Ultimately, this a question of personal morals and Federal Banking Policy, neither of which we are experts. There is no Right answer here, just a series of bad choices.

That being said, we are seeing a refrain online that the government bailed out “Venture Capitalists” and we think that misses the mark. All these SVB depositors were going concerns, engaged in productive economic activity, some of the most productive in the US. Is it fair to say those companies were bailed out by merely being given access to the funds in their bank accounts? In a purely literal sense maybe that is a bail out, but by any reasonable standard it makes no sense that these companies should be penalized for their behavior.

Many people have pointed to the fact that start-ups should have done a better job of managing their treasury and not relying so heavily on a single bank. Again, this seems logical, but only if you have never tried to open a commercial bank account in this country. Over the past three years we have worked with client companies to open dozens of bank accounts. Viewed from that experience, there are some fairly solid reasons that we all bank with SVB. Put simply, the major US commercial banks have no interest in working with start-ups. The majority of this business is just basic banking, no fancy structured products or lucrative loans needed. So no fees, and so no interest from the big banks.

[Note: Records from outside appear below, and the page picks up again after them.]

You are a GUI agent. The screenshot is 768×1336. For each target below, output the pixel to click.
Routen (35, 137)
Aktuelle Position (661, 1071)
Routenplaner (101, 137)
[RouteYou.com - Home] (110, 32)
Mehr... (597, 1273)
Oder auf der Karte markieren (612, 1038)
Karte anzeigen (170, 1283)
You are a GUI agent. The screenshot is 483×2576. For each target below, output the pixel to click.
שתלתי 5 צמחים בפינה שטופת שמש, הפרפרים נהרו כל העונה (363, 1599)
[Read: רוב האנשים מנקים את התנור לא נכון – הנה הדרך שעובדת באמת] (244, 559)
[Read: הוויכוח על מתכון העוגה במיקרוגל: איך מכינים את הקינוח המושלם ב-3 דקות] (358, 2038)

In 2021, we worked with one company to open a commercial bank account at a mid-sized commercial bank. They asked for documents, we sent them documents. They asked for forms to be filled out, we filled out out forms. Then they asked for more documents and more firms. Again and again. Six weeks of back and forth. Then they went silent for two months, not responding to emails. Then they asked for the same documents and forms again. We pointed out that we had sent them already, and they claimed they had lost them. So we went through a few more weeks of back and forth. Then they went silent again for a month. This time, when they came back they handed us off to a new New Account Team. The new team asked for some more documents and forms. Then they went silent. When they came back to us they turned us down, and not politely. Eight months of work thrown away. Another commercial bank insisted the company provide a fax number.We could go on. We all banked with SVB because they actually wanted start-ups as customers. No sweetheart deals. No personal loans to board members. No special treatment. They just wanted our business.

This, to us, is the worst part. Once the dust has settled, the Valley will likely be left without a reliable banking partner, and instead end up reliant on the big commercial banks who ignored us for years and will likely do their best to ignore us again.

So it makes sense to criticize the US’s approach to bank regulation. The SVB wind-up process is not perfect, full of moral hazard and inefficiency. But if we are going to have that conversation then we need to address the bigger question of small business commercial banking in this country.

One response to “Our $0.02 on SVB

  1. Jonathan, the real problem with SVB was the arrogance represented by the positions in its bond portfolio. I’m an idiot and I understood the basics of interest rate risk when I financed our children’s university educations with variable rate loans over the last decade. It was incredibly obvious years ago that mortgage interest rates would rise; the Fed did so much signaling that I almost went into a seizure from the incessant flashing lights. I accelerated my buy downs on the loans before rates started multiplying. I financed nearly $1M at about 4% annual interest rate. Unsecured.

    So why could I manage the interest rate environment since 2008 while SVB execs couldn’t? I’m just a dumb engineer, these guys are Lords of Ivy League Finance. The answer is a simple “greed to the level of fiduciary irresponsibility”.

    I don’t see any point in aggrandizing these SVB guys as some kind of “servants to the startup economy”. In the 90s and 00s, when companies had hard assets worth lending against, sure. But the last 15 years of lending on soft assets in software companies…nah. SVB just went into the speculation business.